Ahora bien, con las pseudo-democracias contemporáneas se ha flexibilizado la relación, es cierto, y así mismo existen modos para denunciar los atropellos de las autoridades y hasta instrumentos para derrocarlos cuando resulten incómodos a la lógica de los civiles. Sin embargo, aún así, sigue existiendo el miedo al “extranjero” y al “inadaptado”, así como la fe en que las instituciones cumplirán con el deber de depurar cuanto indecoro acaezca al fluir de la vida de los habitantes. Por lo cual es menester la presencia de los uniformados y sus armas. Pero ¿qué tiene que ver todo esto con el militarismo?

El militarismo se basa en la creencia de que la actividad y la fuerza militar en la toma de decisiones y en el arbitraje dentro de las diversas sociedades es necesario para mantener el orden y la paz. Particularmente en Latinoamérica el militarismo ha gozado de buena reputación y hasta de apoyo popular. A diestra y a siniestra las personas confían en que el brazo armado consumará por fin el ideal de justicia, cualquiera que sea el que se predique. Pero para que esto ocurra es preciso que la realidad política esté inmersa en una dicotomía que permita distinguir entre lo correcto y lo incorrecto, y es a la sociedad política a quien le toca discernir. La delincuencia, por ejemplo, no es asumida como la consecuencia de las fallas intrínsecas de la estructura, sino, por el contrario, como resultado de la inadaptabilidad de los sujetos en cuestión. Por esto, cuanto más bajas son las condiciones de vida, más se ansía la presencia y la actividad de los uniformados. De modo, pues, que el caudillo sale a relucir su brillante espada cuando los dedos de la tiniebla se posan sobre las personas.

De este modo, el militarismo aparece siempre como el antídoto necesario para superar los estados de emergencia. Pero este papel de los militares como redentores y defensores de la justicia no es solamente una imposición opresiva de la sociedad política, sino, además, el resultado de un complejo de inferioridad que declina en pasividad y conformismo. Si bien viene marcada por el influjo de la ideología y por la mera costumbre, es cierto también que las formas alternativas y distintas a la fuerza armada no son muy transitadas, pues si bien la acción civil de algún modo se hace siempre presente, al final queda un problema más: Asumirnos como civiles y distinguirnos del político es, en primera instancia, el error de fondo, pues nadie conoce las reivindicaciones de las comunidades más que los que habitan en ella.
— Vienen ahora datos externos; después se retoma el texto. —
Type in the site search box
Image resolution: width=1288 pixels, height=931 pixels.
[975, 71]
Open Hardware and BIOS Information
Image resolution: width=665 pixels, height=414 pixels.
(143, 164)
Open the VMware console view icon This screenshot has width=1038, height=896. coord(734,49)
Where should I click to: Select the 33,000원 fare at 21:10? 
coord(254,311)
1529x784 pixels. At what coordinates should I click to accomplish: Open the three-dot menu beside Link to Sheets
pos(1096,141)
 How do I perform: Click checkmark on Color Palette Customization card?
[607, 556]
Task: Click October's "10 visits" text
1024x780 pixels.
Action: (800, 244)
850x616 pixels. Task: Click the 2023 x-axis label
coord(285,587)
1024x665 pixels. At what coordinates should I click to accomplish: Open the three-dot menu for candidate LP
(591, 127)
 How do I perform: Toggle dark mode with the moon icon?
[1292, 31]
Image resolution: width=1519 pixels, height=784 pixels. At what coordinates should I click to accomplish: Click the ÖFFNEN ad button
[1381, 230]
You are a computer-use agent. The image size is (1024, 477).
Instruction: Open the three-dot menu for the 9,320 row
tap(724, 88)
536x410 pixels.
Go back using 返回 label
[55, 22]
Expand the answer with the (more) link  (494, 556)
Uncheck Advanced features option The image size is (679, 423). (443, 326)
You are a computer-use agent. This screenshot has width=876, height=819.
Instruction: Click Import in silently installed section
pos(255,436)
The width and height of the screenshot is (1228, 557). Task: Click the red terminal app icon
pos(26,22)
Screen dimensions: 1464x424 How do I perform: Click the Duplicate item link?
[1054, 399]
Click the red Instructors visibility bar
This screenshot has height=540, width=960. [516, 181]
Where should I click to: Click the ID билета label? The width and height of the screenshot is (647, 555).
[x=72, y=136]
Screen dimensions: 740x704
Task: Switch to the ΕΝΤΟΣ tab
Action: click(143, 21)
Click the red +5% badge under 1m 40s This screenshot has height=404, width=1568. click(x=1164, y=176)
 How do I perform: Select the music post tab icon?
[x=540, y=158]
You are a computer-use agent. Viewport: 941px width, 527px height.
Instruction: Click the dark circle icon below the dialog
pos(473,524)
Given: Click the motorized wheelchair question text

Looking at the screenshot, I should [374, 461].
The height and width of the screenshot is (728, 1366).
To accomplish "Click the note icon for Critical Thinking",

Comúnmente los sectores de izquierda denuncian que pseudo-demócratas, liberales, derechistas y cualquiera que no comulgue con el panfleto, condenan a las bases a vivir bajo el yugo de los explotadores, pero tan pronto como ascienden al poder, con el impulso de pactos o reyertas militares, se comportan del mismo modo que actúan, en efecto, sus supuestos antagónicos. Mas el problema no es tanto el fuete sino el que se deja arrear. El único modo de superar semejante problema es que la línea que separa a civiles y a políticos se disuelva, dando lugar a una cultura de personas que, ofreciendo su potencia al colectivo, son beneficiados con la multiplicidad de potencias que le ofrece la diversidad. Pues si a algo le temen caudillos y burócratas es a la actividad racional y conciente de la colectividad.